My advice. Thread carefully. I burnt my fingers and pocket already.

@rak007
waiting period is now about a month (unless you can get router on your own)

1 week waiting period was the case when I applied 4 yrs ago, when Triband just started. Not anymore.


----------



## cyberjunkie (Mar 5, 2010)

MTNL Mumbai seems to have improved a lot. I registered for a UL999 1Mbps myself. Very attractive schemes, registration was simple and over the phone. They installed the router in 8 days and now, they're trying to get the connection working. The other end doesn't seem to be accepting connections. Hopefully, it'll be done by today or tomorrow.


----------



## rhitwick (Mar 5, 2010)

@CJ, u had MTNL landline connection already or applying first time?


None tells me what MTNL requires for first timers and how much time requires b4 u actually connect to net.


----------



## Cool G5 (Mar 5, 2010)

rhitwick said:


> None tells me what MTNL requires for first timers and how much time requires b4 u actually connect to net.



From what the CC executives told me, you require a landline connection. installation is done within a week.

How much time b4 u actually connect to net? What do you mean by this? I did not get you.


----------



## cyberjunkie (Mar 5, 2010)

rhitwick said:


> @CJ, u had MTNL landline connection already or applying first time?
> 
> 
> None tells me what MTNL requires for first timers and how much time requires b4 u actually connect to net.



I already had a MTNL phone line.


----------



## Anorion (Mar 5, 2010)

I had an MTNL phone line, the schemes were pretty attractive about six months ago as well, they only got better now. I live in Thane, and my connection was up in a day. They asked for a few days, but in the form that you fill up and when you talk to them, if you say you can handle the setup of the router yourself, they will give it to you along with the login details. This is a one time setup, for which they will send people over, but if you let em know that you know what you are doing, they give you the login details and the router.


----------



## ico (Mar 5, 2010)

So, I should expect MTNL Dilli to give me ze same offer.


----------



## Liverpool_fan (Mar 5, 2010)

Airtel needs to slash their prices


----------



## rhitwick (Mar 5, 2010)

Cool G5 said:


> How much time b4 u actually connect to net? What do you mean by this? I did not get you.
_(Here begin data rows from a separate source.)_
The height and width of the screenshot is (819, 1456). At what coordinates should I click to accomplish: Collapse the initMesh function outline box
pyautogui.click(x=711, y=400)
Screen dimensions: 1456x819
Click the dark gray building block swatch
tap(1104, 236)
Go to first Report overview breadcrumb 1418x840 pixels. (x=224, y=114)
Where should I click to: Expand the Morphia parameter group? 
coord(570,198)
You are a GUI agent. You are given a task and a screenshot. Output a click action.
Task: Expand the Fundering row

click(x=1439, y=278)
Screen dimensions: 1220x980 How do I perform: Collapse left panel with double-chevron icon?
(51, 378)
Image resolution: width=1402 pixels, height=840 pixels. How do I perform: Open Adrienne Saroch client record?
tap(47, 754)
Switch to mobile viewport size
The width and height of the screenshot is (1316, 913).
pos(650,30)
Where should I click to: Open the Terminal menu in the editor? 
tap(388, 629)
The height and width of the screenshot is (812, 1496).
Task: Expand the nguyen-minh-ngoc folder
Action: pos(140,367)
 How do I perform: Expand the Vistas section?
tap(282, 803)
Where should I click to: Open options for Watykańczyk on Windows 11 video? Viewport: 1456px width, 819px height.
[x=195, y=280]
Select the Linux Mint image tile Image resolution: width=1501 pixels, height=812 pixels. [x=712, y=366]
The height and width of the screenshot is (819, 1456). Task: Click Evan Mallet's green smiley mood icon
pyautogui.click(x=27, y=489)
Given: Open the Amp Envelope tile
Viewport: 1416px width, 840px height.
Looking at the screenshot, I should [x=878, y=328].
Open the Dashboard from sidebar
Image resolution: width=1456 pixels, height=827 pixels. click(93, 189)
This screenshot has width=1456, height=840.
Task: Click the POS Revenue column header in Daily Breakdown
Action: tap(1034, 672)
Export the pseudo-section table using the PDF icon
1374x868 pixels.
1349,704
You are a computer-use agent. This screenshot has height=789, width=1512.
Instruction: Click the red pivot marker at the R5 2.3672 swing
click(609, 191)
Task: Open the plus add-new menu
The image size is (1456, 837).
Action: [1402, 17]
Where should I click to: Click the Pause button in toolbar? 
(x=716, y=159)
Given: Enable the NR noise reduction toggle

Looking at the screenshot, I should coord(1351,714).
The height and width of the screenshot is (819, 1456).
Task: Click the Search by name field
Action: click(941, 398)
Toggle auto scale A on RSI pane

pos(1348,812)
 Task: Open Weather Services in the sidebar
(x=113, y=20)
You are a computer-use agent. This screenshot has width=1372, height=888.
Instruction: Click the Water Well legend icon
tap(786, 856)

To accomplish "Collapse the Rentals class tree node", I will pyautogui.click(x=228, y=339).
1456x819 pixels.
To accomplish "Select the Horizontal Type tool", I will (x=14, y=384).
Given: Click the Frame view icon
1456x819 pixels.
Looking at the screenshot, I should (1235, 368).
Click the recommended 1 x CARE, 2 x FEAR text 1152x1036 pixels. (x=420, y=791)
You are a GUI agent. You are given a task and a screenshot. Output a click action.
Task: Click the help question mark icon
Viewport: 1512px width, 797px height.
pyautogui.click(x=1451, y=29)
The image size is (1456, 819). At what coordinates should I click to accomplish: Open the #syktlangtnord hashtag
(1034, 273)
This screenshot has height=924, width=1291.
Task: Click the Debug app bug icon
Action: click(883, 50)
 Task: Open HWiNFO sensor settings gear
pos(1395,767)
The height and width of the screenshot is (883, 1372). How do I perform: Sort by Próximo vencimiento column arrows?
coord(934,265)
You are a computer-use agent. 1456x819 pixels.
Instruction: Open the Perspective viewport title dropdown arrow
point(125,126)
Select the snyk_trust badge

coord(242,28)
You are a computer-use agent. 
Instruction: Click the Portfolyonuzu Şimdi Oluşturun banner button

Means, if I don't have a landline and want a new connection and BB with it. How long does it take to approve the application, new connection, modem set-up etc.


----------



## Cool G5 (Mar 5, 2010)

It is often done in about a weeks time for setting up the internet connection.
Regarding getting a new line, i have no clue.


----------



## harryneopotter (Mar 6, 2010)

rhitwick said:


> Means, if I don't have a landline and want a new connection and BB with it. How long does it take to approve the application, new connection, modem set-up etc.



It took them around 7-10 days to get all this done when i applied for Landline + Internet in july last year.


----------



## nimish23 (Mar 8, 2010)

i have applied for the UL599 plan and it took em bout 5 days till they called me up n asked me for my router as i had told em i wud arrange for the router meself. I just wanted to ask how good the wireless router range is? I dont want to get a wireless router n then not be able to use my laptop wifi in another room. the MTNL officials donot allow you to test the wireless router so i have no way of finding out unless some1 using an MTNL wireless router tells me bout it. 
m waitin with bated breath to get strted with tri band, have heard lots of good things bout MTNL speeds


----------



## Liverpool_fan (Mar 8, 2010)

Liverpool_fan said:


> Airtel needs to slash their prices



hahhaa niaaa My speed has doubled from 256 Kbps to 512 Kbps with Airtel. MTNL Delhi to seems to be planning to double speeds.


----------



## ico (Mar 8, 2010)

^ tell me when your pings half from 170ms to 85ms in Delhi.


----------



## Anorion (Mar 9, 2010)

Won't Tikona's service vary from place to place?


----------



## Aspire (Mar 9, 2010)

The Signal Quality affects the service a lot.............
So Tikona isnt dependable i suppose


----------



## Anorion (Mar 9, 2010)

@nimish23: their (wired) router was pretty bad, donno about the wireless one. Just ask them for the settings if you have your own router. They just have to activate the line (if you have a landline), and you need to key in the settings.


----------



## ico (Mar 14, 2010)

*img689.yfrog.com/img689/91/1mbpsdlul.jpg


----------



## dinesh72 (Apr 21, 2010)

I am now on NU 849 plan. Will it be a considerable speed drop if I change my plan to 1 Mbps UL?


----------



## Liverpool_fan (Apr 24, 2010)

God knows what up with MTNL here. I am getting double speed download (2Mbps) and half speed upload (256 Kbps) [DOWN: 1 Mbps UP: 512 Kbps plan]


----------



## ico (Apr 25, 2010)

^ thats the way MTNL works.


----------



## NoasArcAngel (Apr 26, 2010)

Damn MTNL rules ... i can now play at very low latencies to any server in india woohooo this rocks


----------